For those who are habitually against everything the government does, I’d like to say that there are actually a few caring and intelligent people in authority these days who don’t want to see the total collapse of the U.S. as a nation, an economy, and a society. The U.S. remains the world’s largest consumer economy and the dollar the predominant currency. But the rest of the world has caught up. The Anglo-American Empire is seeing the sunset, and the choice now to be made is whether it will end peacefully or in a bang.
We can all hope for a peaceable conclusion, though it will take patience and hard work for the U.S. even to become a functioning economy on the same level as the rest of the world’s developed nations. So we can hope that the “soft landing” will work. But we still have a gigantic debt load to deal with, amounting to $60 trillion from all sources–business, government, and consumer.
We also have a gutted manufacturing sector, the huge overhead of a bloated financial industry (and their obscene bonuses), bankrupt governments at all levels, and way too many people with no real work to do like lawyers, health insurance executives, national security analysts, financial and educational bureaucrats, etc.
The short and simple answer is that we have to rebuild our economy, and our lives, from the bottom-up. We have to relearn how to do manual work like what we have mainly been asking immigrants to do for the last couple of decades. We should rebuild our local farming sector and get rid of bloated monstrosities like Monsanto. We should launch a major assault on the automobile culture and begin to revitalize cities and towns so that people can bike or walk to work or take public transportation.
It will not be easy to do these things. It may not even be possible. We have forgotten how to work because we have wanted our money to “work for us.” But that money, which only ever existed on paper, is gone. Our population is aging and not too healthy, making care of the sick and dying the only growth industry. And the young people who come out of our schools have few practical skills with which to earn a living. This must change too.
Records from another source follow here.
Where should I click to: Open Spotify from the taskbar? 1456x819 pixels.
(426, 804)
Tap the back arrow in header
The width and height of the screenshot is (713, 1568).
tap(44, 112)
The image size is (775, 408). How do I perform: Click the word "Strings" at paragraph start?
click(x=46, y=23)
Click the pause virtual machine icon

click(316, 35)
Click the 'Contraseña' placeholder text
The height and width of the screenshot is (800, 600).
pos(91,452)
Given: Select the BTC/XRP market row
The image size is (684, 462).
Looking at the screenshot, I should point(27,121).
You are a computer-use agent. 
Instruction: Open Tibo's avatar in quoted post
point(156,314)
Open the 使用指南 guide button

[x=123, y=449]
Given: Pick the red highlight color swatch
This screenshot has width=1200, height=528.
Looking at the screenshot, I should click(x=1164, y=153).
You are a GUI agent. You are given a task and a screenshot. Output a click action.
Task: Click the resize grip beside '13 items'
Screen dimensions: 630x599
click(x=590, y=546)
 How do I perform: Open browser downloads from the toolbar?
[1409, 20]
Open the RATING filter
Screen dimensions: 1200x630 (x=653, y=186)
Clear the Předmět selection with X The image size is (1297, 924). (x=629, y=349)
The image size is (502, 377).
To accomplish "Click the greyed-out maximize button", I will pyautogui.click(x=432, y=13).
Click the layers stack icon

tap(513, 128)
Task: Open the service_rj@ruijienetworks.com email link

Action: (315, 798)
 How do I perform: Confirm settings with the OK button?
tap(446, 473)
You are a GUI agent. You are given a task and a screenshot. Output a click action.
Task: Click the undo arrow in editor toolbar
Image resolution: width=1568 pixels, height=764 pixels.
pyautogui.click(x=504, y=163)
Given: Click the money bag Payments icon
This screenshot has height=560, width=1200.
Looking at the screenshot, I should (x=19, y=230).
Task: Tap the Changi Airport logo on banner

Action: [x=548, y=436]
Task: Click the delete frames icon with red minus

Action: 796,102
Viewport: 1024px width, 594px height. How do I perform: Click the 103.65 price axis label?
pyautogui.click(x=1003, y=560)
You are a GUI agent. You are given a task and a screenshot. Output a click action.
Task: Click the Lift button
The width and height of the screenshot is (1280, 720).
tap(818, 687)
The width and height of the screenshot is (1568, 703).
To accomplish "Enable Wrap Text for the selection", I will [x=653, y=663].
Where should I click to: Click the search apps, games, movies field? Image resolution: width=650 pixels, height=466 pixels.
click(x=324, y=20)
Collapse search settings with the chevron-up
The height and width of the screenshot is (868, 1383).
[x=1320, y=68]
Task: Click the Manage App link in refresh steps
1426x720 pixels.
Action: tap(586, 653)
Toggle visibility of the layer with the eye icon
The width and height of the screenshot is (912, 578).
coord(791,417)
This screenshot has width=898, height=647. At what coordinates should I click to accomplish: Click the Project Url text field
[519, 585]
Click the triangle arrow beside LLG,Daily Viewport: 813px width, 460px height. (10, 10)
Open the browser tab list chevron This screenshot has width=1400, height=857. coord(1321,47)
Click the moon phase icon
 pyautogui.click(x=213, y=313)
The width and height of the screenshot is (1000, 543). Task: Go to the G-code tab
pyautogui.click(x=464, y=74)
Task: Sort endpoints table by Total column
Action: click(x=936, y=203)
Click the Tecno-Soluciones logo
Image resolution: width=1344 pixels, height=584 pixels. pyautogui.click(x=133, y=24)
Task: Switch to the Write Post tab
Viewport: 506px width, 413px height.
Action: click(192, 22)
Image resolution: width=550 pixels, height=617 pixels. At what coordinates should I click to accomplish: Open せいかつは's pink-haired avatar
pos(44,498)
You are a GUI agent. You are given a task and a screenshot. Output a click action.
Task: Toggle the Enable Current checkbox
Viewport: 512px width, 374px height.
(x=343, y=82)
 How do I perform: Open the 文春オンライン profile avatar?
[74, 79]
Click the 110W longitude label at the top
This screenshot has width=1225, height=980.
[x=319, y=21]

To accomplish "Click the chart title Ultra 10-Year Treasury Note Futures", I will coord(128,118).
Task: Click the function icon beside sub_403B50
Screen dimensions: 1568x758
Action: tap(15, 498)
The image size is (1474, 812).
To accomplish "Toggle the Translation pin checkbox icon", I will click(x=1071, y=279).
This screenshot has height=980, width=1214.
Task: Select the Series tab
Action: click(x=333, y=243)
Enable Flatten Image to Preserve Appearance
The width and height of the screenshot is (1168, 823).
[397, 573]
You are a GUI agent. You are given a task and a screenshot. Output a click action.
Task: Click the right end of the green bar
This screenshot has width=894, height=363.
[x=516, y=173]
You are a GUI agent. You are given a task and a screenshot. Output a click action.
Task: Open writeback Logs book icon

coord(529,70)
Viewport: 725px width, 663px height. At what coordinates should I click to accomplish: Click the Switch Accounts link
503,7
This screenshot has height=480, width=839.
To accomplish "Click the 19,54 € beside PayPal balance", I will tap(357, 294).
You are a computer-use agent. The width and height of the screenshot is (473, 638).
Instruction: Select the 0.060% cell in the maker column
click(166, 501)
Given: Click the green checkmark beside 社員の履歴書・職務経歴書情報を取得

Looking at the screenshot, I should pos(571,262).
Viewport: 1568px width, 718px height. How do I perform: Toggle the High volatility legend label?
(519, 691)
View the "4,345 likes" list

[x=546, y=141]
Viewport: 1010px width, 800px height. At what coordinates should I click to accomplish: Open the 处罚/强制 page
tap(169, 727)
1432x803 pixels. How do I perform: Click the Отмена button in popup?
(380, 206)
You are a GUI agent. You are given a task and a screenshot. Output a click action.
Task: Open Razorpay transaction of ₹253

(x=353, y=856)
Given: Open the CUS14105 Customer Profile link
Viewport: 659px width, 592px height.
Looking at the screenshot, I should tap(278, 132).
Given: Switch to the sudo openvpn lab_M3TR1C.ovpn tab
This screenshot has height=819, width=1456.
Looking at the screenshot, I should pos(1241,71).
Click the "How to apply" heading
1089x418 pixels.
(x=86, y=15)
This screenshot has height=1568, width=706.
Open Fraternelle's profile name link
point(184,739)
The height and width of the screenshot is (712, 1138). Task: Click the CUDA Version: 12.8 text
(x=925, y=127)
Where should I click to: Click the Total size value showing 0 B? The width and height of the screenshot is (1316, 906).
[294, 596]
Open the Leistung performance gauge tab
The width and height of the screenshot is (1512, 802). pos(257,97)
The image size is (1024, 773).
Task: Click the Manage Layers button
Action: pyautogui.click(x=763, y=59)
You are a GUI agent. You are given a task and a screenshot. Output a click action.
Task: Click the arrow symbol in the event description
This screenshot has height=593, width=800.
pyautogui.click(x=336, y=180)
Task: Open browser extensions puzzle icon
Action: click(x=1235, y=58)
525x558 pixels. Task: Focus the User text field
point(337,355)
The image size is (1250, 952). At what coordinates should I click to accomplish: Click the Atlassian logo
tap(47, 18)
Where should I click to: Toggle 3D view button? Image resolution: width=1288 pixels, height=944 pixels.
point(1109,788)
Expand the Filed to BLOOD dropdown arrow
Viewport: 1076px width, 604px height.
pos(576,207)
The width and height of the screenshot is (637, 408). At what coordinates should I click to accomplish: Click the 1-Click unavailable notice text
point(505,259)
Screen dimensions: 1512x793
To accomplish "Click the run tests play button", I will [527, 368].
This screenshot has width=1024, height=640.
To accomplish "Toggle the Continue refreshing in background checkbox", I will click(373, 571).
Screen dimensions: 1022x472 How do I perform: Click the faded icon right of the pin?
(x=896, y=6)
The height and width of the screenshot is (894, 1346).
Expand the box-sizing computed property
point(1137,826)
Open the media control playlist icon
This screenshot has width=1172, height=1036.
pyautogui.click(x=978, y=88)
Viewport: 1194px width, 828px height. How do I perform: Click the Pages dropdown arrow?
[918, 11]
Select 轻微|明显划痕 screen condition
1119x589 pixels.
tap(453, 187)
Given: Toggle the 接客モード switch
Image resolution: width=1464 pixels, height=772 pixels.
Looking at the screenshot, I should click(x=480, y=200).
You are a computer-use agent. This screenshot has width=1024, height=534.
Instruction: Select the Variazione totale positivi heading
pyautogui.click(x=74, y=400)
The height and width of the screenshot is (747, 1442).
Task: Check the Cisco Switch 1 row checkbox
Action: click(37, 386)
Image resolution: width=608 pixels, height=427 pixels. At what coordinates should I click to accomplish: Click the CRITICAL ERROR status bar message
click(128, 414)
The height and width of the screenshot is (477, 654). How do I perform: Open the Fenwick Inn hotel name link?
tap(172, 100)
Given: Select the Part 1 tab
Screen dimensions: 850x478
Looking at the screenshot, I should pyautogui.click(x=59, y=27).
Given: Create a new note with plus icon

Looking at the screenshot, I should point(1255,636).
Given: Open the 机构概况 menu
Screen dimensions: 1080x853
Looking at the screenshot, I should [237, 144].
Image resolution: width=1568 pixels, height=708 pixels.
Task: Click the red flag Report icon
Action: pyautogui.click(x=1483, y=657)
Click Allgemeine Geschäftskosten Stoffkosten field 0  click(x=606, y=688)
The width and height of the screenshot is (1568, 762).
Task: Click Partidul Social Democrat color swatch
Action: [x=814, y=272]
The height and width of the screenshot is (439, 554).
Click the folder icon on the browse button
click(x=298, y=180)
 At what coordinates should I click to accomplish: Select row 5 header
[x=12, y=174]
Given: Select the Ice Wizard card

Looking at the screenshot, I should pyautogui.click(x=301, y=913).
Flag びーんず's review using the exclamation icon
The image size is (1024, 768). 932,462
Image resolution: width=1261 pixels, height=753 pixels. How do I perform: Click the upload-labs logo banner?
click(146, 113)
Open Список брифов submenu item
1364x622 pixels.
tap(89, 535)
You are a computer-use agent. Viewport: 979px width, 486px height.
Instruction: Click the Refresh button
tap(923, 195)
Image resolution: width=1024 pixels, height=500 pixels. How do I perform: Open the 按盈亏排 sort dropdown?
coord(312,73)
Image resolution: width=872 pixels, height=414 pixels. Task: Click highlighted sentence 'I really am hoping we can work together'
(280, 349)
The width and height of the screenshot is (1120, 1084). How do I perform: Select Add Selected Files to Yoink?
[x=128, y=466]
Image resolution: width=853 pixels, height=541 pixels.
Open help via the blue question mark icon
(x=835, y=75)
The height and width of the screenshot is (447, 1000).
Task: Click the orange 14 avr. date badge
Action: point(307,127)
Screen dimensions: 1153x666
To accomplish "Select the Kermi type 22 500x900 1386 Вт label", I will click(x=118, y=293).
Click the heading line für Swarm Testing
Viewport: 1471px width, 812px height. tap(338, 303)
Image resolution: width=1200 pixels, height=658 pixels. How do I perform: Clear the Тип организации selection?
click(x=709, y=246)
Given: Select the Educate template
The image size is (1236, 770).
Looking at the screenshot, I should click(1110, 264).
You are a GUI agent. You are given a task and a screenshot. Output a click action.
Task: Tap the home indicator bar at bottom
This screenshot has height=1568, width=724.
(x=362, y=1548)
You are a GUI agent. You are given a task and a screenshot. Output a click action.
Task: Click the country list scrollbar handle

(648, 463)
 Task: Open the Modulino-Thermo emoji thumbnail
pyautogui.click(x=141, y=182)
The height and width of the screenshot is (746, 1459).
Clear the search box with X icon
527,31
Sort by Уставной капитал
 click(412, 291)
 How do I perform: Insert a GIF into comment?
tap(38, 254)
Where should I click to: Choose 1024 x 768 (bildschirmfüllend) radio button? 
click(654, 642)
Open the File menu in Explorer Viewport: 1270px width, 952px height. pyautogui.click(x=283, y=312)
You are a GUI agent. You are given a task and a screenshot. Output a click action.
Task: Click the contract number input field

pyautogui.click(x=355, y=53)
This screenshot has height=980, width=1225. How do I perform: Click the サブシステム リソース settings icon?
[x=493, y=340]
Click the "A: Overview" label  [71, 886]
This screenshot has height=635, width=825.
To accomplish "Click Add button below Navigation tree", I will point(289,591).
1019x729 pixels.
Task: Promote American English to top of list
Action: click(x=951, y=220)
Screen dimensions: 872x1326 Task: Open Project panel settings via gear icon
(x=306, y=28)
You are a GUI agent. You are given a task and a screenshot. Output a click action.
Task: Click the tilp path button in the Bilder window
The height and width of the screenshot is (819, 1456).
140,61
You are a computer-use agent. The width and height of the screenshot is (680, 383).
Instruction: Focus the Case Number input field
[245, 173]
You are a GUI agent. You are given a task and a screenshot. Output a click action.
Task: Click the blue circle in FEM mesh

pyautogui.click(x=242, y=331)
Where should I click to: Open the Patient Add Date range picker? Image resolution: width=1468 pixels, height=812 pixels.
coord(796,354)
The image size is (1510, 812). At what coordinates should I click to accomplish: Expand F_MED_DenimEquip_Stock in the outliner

And what of investment capital? Loans are harder than ever to get. The small business sector, which could be an economic engine, is in dismal shape with lack of credit, high costs, and weakened markets for their products. Half of all new small businesses fail within one to two years of start-up.
Some say that a nation armed to the teeth and under this much pressure is likely to start a really big war out of frustration and not knowing what else to do. In other words, roll the dice. But World War II ended a long time ago. Since then, except for Vietnam, we have had our way bullying small nations. But that era has ended too. We won’t be able to do to China, Russia, and India what we did to Iraq and are trying to do to Afghanistan.
World War III would be a really bad choice. What we should do instead is take a positive attitude and sit down together and figure out ways to work our way out of this mess. But it will take a heap of humility, leadership, and willingness to face the pain of starting over again. But it could also be an adventure. After all, nation-building should begin at home.